Getting into the elevator, I saw one of the nurses from the 8th floor who didn't recognise me. But I knew they'd all been told, so I could just exchange pleasantries with him. It was a different story with the attendant in the surgical waiting room, who was solicitous almost to a fault. Fortunately CBB was all ready to go, so I was able to get out of there with nothing worse than a brief flashback to that awful hour in the consultation room with Witch Hands. (As I was psyching myself up to come, I actually told myself, "At least Witch Hands won't be there.")

I'm not really sure why I agreed to pick him up, really, except that he asked. It was a general call and he didn't have to choose me. If he hadn't made an overture recently by inviting me to a get-together at his place the same weekend as HiBearNation I probably would have ignored it.

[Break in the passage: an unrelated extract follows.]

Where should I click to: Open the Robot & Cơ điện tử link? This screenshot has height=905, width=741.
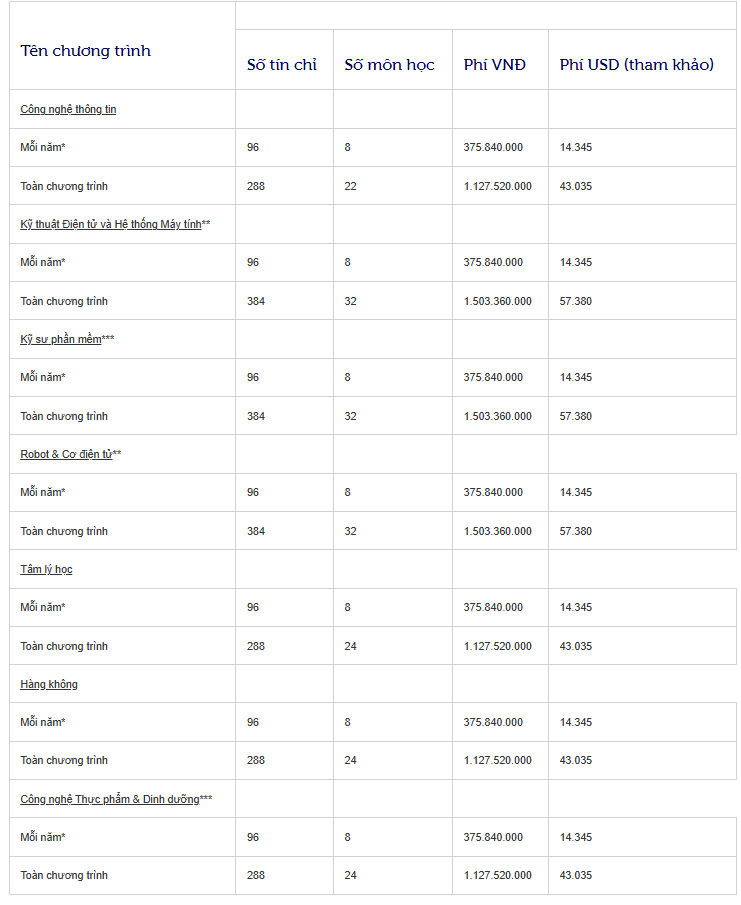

But I keep thinking about all of us growing old alone in our individual apartments and think we have to do more to be there for each other.
Nov. 4th, 2016 12:12 pm

Deepening

muckefuck: (zhongkui)
Here it is, the fall I've been waiting for--just one month later than usual. I'm going to arbitrarily say the foliage is peaking now even though quite a few trees are still green. That's been pretty typical over the last decade: We don't get early frosts any more so the colours don't clump; each tree just goes when it's ready. And it's not like they're even grouped by species. There are sugar maples which are bare and those which have barely begun to yellow, sometimes within paces of each other. The last of the locusts seem to be catching up to their vanguardiste kin, however.

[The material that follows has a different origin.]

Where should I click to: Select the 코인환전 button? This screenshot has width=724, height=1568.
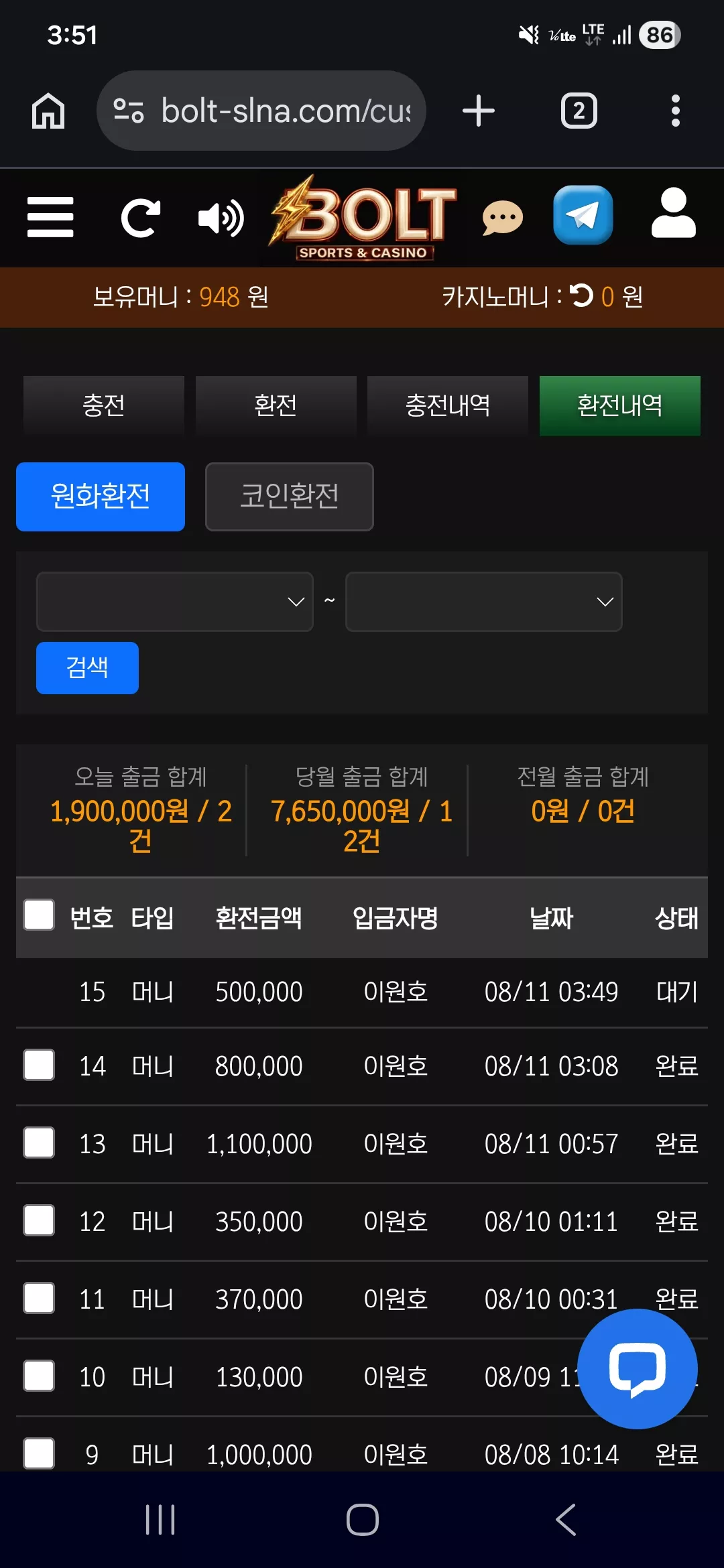(290, 497)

Tomorrow I hope to rake some leaves and plant some stuff. I've really lost interest in the garden over the last several weeks. Maybe it'd been different if I'd managed to get some direction from [livejournal.com profile] monshu on what to plant where during the brief window he was home and maybe not. Now my preoccupation is just to get things out of pots before a hard freeze. Oh, and get the bulbs and corms into the ground. They're actually the reason I've been holding off. If I'd planted them end of September, they'd probably be sprouting by now.

***

I'm still in something of a state of disbelief about the Cubs' World Series victory. It's not that I ever wished them ill, nor that I didn't think it would ever happen (it was pretty clear that the management had finally decided it was time to use the pots of money they have to buy a victory). It's just, I dunno, anticlimactic? Like there should be something epic to the end of a 108-year championship drought and this wasn't it. On the shuttle this morning, a guy was talking about the Sox' victory in 2005. Now that was epic. I still remember staying for the bitter end of Game 3. (10 innings? That nice. Try 14.)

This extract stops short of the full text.